### COMPLETE THE FOLLOWING
[1] Using the Neo4j read replica thread below, explain why read replicas are worth running even though each one holds the entire graph.
[2] Resume the Neo4j read replica thread below from its final message and carry the discussion forward.

### EXCERPT TO READ
--------------------------------

Data storage among the Read Replicas


(Abhishek2271) #1

Hi Guys,

I am new to neo4j and really finding the graph platform interesting.
I went through the operation manual and details about clustering but I could not find how data is distributed among the read replicas.
It says in the manual that each read replica maintains a transaction log so I guess each read replica stores all data but does it make sense for all read replicas to hold all of the data? or am I understanding this wrong?


(Andrew Bowman) #2

There isn't sharding here, all nodes in the cluster (including read replicas) contain a copy of the entire graph. The goal of the read replicas is to further scale out read transactions by distributing the transactions among the available followers + read replica nodes.


(Abhishek2271) #3

Thanks a lot :slight_smile:
I guess that makes sense.
One another question, while handling a query when the application gives query to a Core Server. How does the system choose which core server to handover the query (Leader) to? How is the leader selected? Is leader same for every instance. In the manual, it says that a server is a leader for a particular instance so I was a bit confused on how is the leader selected for a particular instance.

--------------------------------

### RECORDED INFORMATION
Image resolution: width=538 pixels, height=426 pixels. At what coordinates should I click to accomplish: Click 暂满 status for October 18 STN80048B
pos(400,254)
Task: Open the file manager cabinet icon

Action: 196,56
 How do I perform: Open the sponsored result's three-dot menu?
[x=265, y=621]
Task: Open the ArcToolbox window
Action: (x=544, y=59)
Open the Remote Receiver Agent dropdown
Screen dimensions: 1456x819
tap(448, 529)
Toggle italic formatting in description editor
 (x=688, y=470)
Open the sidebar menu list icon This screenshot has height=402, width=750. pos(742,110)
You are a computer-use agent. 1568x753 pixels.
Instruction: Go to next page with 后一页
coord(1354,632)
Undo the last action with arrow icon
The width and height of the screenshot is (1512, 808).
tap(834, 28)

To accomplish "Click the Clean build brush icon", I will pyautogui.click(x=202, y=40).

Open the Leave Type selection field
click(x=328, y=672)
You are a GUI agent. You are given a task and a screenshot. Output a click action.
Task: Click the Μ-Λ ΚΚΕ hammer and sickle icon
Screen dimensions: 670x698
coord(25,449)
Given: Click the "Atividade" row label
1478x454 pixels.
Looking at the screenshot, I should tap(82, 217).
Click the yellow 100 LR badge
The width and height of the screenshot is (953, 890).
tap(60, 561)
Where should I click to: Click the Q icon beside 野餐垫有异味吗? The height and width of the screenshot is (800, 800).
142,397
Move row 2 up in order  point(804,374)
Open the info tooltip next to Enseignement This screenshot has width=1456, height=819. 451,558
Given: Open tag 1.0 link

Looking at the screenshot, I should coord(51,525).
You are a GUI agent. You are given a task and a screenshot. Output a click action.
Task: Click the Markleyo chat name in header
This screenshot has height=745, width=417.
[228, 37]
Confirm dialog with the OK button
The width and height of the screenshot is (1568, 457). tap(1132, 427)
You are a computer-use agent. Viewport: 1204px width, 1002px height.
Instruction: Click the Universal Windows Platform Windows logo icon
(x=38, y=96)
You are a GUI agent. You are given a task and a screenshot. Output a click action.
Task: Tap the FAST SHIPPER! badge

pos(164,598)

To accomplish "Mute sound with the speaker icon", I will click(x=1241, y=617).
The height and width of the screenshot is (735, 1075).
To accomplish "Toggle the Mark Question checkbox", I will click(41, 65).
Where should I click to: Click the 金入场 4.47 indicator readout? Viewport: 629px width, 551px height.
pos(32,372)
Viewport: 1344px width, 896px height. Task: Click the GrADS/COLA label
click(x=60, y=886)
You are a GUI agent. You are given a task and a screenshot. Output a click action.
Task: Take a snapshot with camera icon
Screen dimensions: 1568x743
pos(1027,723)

--------------------------------

### RESPONSES FOR EACH TASK
[1] The cluster has no sharding, so every node, including each read replica, keeps a full copy of the graph. Read replicas exist to scale out read transactions, which are spread across the followers and the read replica nodes.

[2]
Also does this mean that the transaction is distributed across the core members as well? I thought that the core members were there only for redundancy of data.


(Andrew Bowman) #4

You may want to review our causal clustering docs if you haven't already. A causal cluster only has a single leader at a time, as a result of an election among the core nodes of the cluster (this uses the raft protocol). The leader is the only node in the cluster allowed to process write queries. Transaction commits occur via the raft protocol, which propagates them across the cluster from the leader to the other nodes in the cluster.

The routing is only used when using the bolt+routing protocol, and routing decisions happen at the driver level on the client, not on the server. The server does provide the routing table to the client/driver on initial connection, and updates the driver with routing table changes, but each client driver handles the actual routing (here's the documentation, we'll be surfacing relevant parts of this to the causal clustering docs so it's more visible).

In the client code, if a transaction or session is explicitly set as a READ transaction it will be routed to one of the follower or read replica nodes, and this covers the horizontal scaling for reads. Otherwise (by default or explicitly set as a WRITE transaction) the query will be routed to the leader.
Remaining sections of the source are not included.